►
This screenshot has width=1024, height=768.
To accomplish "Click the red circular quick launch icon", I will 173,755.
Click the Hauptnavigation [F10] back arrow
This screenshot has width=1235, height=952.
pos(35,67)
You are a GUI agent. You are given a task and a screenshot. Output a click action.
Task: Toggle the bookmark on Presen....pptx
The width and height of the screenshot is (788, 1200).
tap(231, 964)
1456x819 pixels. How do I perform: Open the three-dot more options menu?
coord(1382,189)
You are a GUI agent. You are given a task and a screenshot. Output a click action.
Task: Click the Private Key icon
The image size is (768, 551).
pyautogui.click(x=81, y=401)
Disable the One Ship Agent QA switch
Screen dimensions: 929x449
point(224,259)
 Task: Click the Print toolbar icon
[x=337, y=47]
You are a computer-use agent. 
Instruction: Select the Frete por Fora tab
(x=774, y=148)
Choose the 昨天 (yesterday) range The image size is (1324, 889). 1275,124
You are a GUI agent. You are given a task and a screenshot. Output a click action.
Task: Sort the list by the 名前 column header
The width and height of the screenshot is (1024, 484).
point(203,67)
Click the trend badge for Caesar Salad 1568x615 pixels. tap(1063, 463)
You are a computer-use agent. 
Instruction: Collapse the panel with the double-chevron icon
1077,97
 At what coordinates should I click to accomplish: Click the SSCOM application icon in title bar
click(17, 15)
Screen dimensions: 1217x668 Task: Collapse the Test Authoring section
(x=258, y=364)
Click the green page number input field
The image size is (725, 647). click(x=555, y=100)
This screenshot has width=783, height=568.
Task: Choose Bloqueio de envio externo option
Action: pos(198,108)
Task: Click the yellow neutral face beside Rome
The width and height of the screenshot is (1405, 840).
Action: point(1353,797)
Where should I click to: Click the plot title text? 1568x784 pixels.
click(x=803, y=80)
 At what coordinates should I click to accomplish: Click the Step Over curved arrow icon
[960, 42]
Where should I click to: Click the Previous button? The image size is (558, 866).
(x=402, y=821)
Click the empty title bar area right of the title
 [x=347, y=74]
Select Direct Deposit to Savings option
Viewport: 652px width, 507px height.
◄
— Instruction —
From the items above, select each line that contains the string "title". Case counts.

— Task answer —
 At what coordinates should I click to accomplish: Click the SSCOM application icon in title bar
Where should I click to: Click the plot title text? 1568x784 pixels.
Click the empty title bar area right of the title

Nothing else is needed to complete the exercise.